The European Environment Agency predicts an increase in drought duration and 50-year flooding in Central Spain in all its climatic projections. Instead of a continuous stream of water, riverine architecture will have to address both a drier riverbed and extreme flooding. The Riverine Monastery is a research facility for the study and rehabilitation of existing water bodies.
The origins of the proposal lie in the development of an archive in the reimagined ruins of the Convent of the Carmelites, an insular typology of cloister, garden, cellular and communal spaces built within the medieval city walls of Ávila. The Riverine Monastery is its double, a complex architectural landscape situated within and above the river Adaja to the west of the city. The proposal engages the historic division of the river by the Molino de la Losa as it separates the river ‘as is’ from the proposed ‘artificial’ riverbed, as an aquatic landscape laboratory where researchers can manipulate the riverine ground conditions to study its effects on the Adaja.
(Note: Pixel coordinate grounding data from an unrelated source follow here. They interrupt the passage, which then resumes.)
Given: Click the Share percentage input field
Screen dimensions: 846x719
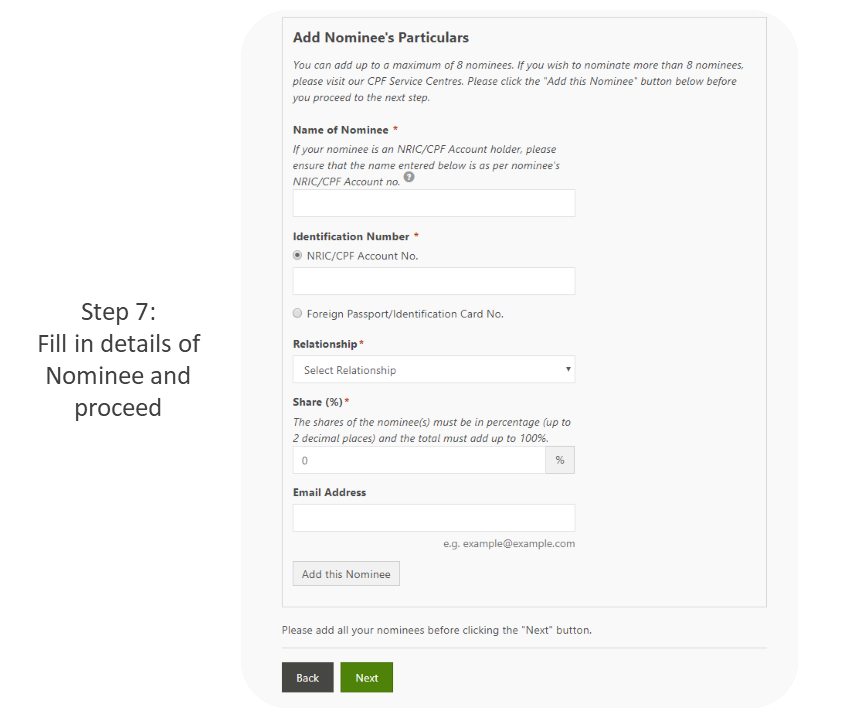Looking at the screenshot, I should (419, 460).
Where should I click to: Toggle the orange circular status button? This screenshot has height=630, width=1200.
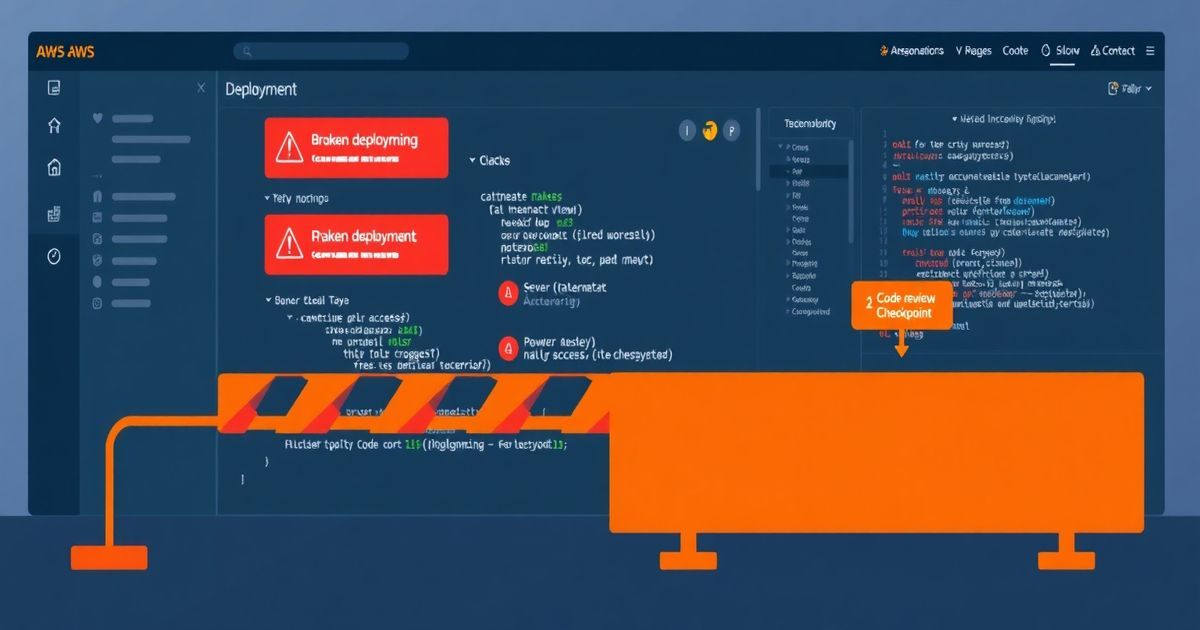coord(710,130)
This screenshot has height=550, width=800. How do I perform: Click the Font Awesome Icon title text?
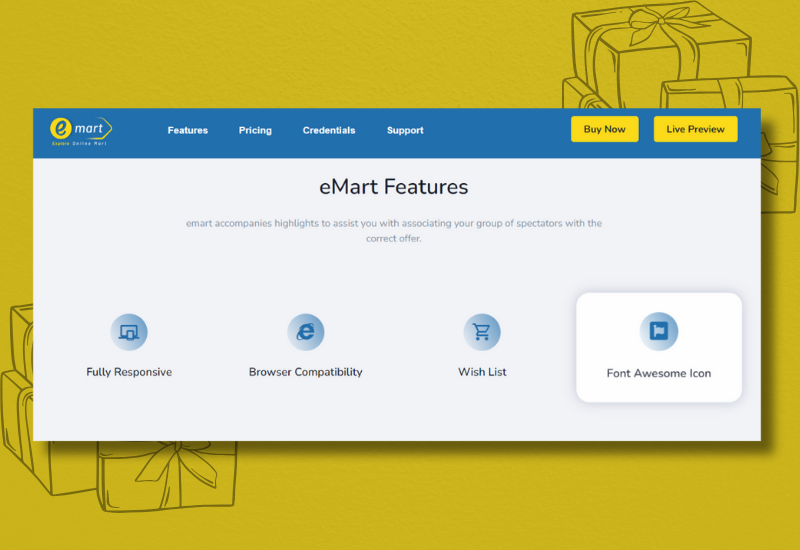click(x=659, y=373)
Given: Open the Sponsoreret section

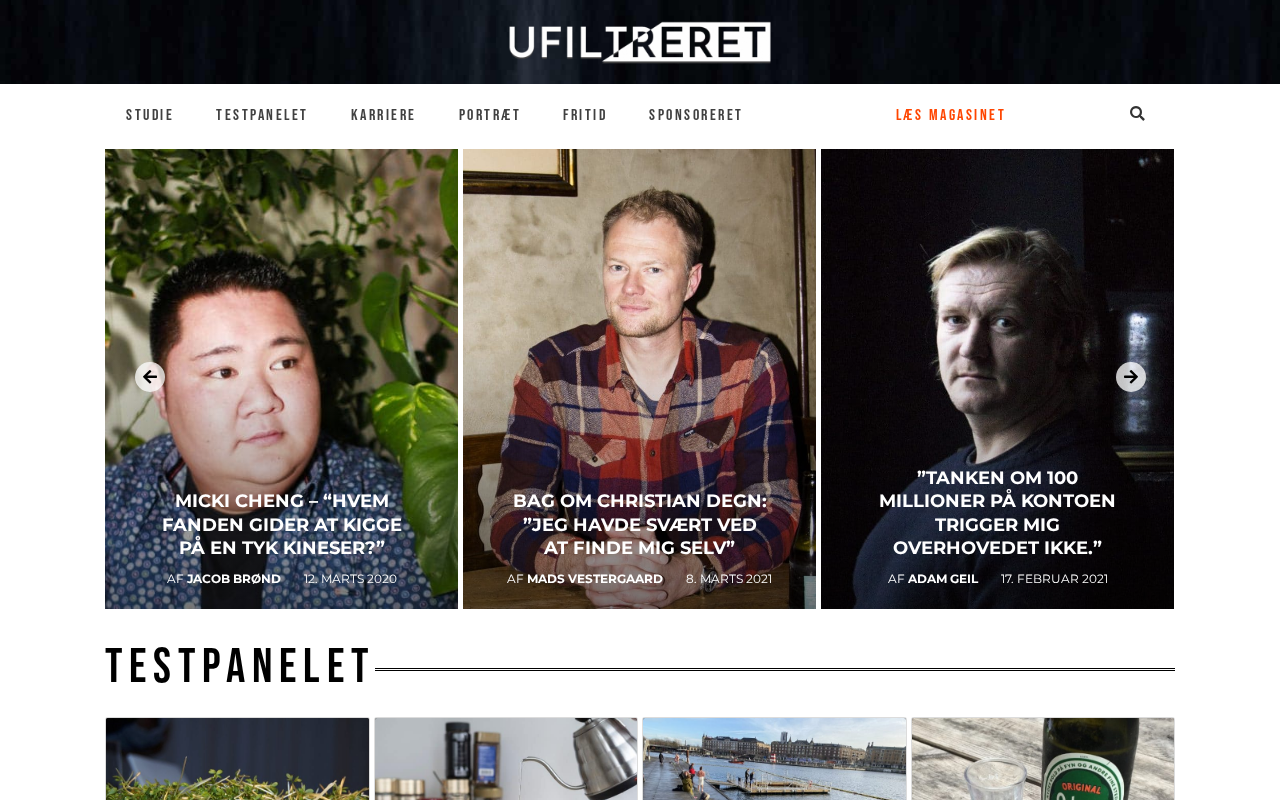Looking at the screenshot, I should click(x=696, y=115).
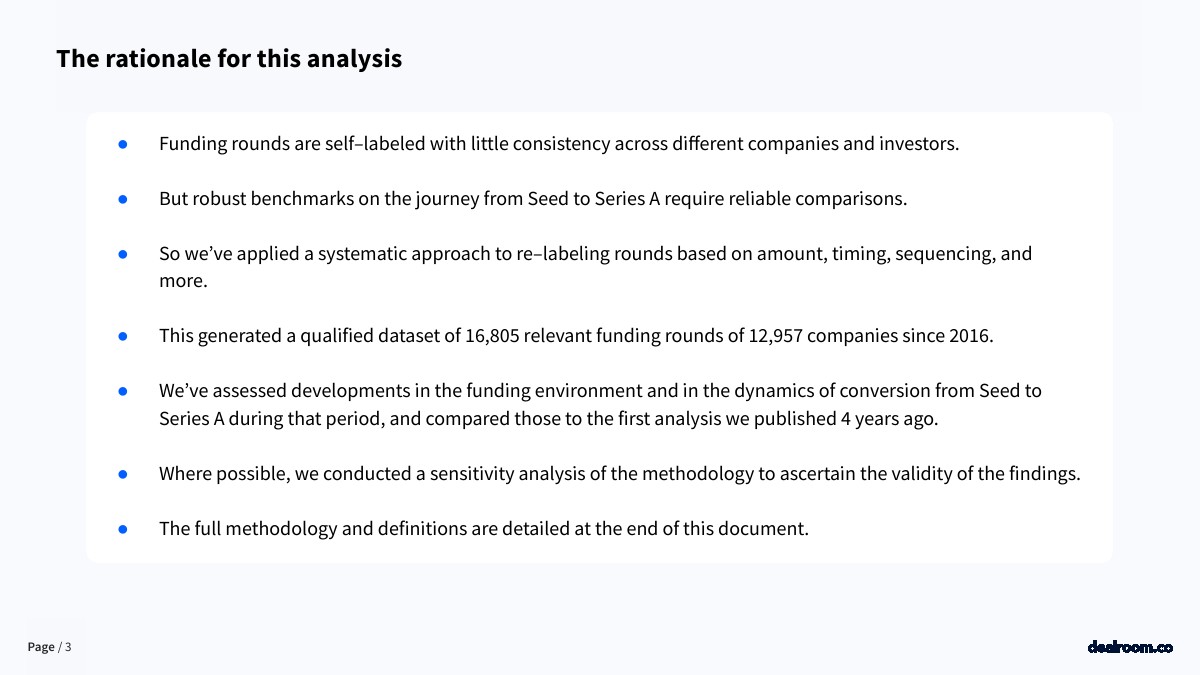The width and height of the screenshot is (1200, 675).
Task: Click the number 16,805 in the dataset line
Action: [x=492, y=336]
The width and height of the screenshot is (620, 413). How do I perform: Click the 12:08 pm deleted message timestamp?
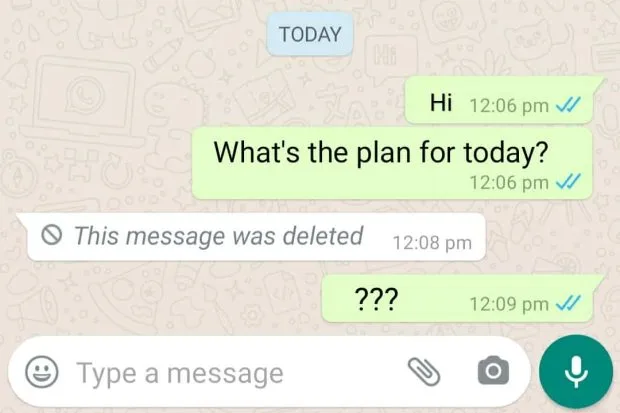point(432,243)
This double of a river becomes the undercroft of The Riverine Monastery, above which hovers a meshed decking that shelters and looks over the riverbed. At sites of particular scientific interest, the decking folds down to the river surface to provide fish hatcheries, sampling stations and gauging stations. Beyond the cloisters, a reconstituted city wall accommodates the laboratories and ancillary programmes. As landscape is housed in a monastic garden, so The Riverine Monastery holds and reveals the river Adaja.